California Bans Loud Streaming Ads Effective July 1
California Bans Loud Streaming Ads Effective July 1
California Outlaws Loud Streaming Advertisements
Effective July 1, streaming services in California are prohibited from broadcasting advertisements that are significantly louder than the program content they interrupt. This legislation targets the common practice of "loud ads," where commercials are perceived as jarringly high in volume compared to the main feature, often causing distress to viewers.
Closing the Regulatory Loophole
This new law closes a regulatory gap between traditional broadcast television and digital streaming. While the FCC has already made loud advertisements illegal on broadcast TV, streaming services had previously operated without similar restrictions.
This was a ridiculous loophole that needed to be closed. FCC has already made this practice illegal over broadcast TV.
Technical Arguments and Industry Pushback
Streaming services have attempted to justify volume discrepancies through technical challenges. Industry groups have argued that server-side ad insertion—where ads are injected into the stream from a server—can lead to inconsistent loudness due to varying encoding pipelines. They have further claimed that the broad range of output devices (TVs, tablets, and phones) complicates volume management.

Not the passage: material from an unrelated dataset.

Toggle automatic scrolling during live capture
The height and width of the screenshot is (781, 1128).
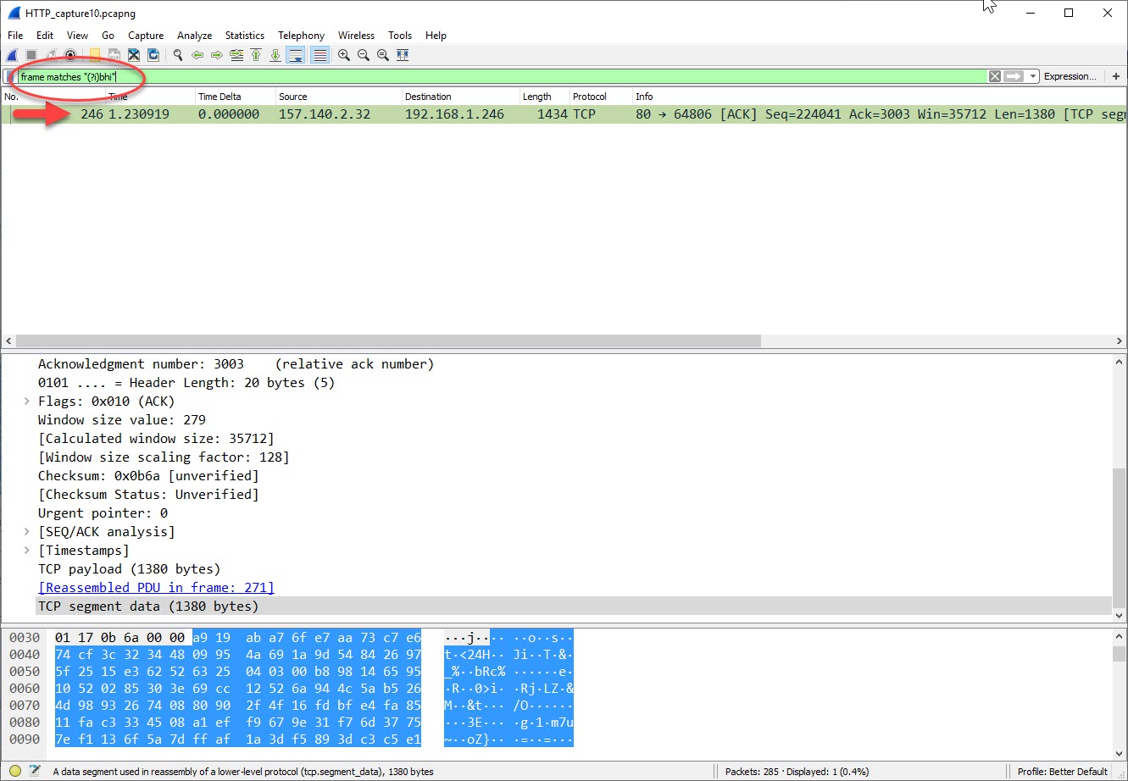pos(295,55)
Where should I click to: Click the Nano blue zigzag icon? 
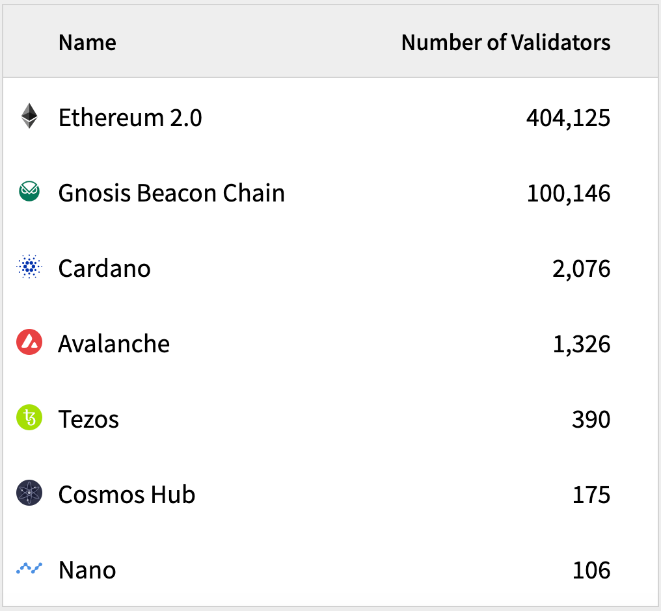tap(29, 569)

However, technical critics argue these claims are unfounded. Because streaming services utilize server-side ad insertion, they maintain full control over the input files and the output stream, making it possible to calculate and normalize audio levels regardless of the output device.

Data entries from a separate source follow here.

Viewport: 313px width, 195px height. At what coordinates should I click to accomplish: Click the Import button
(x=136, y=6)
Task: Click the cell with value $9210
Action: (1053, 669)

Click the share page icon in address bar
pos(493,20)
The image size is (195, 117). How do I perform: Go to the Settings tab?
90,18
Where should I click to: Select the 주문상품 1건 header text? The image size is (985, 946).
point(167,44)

User Impact and Accessibility
For many users, loud ads are more than a mere inconvenience; they are a significant accessibility issue. Neurodivergent individuals, in particular, have reported that sudden spikes in volume are "hellishly torturous."
Users have also noted specific patterns of loudness, such as:
- YouTube disruptions: Volume spikes occurring when transitioning from low-talking or silent background videos to ads.
- Instagram patterns: Specific ads where only the first second of the video is loud before returning to normal volume levels.
Alternative Consumption Models
In response to intrusive advertising practices, some users have migrated toward paid premium tiers to avoid ads entirely or have turned to third-party aggregators like Stremio to access higher-quality media without the interruptions associated with traditional streaming platforms.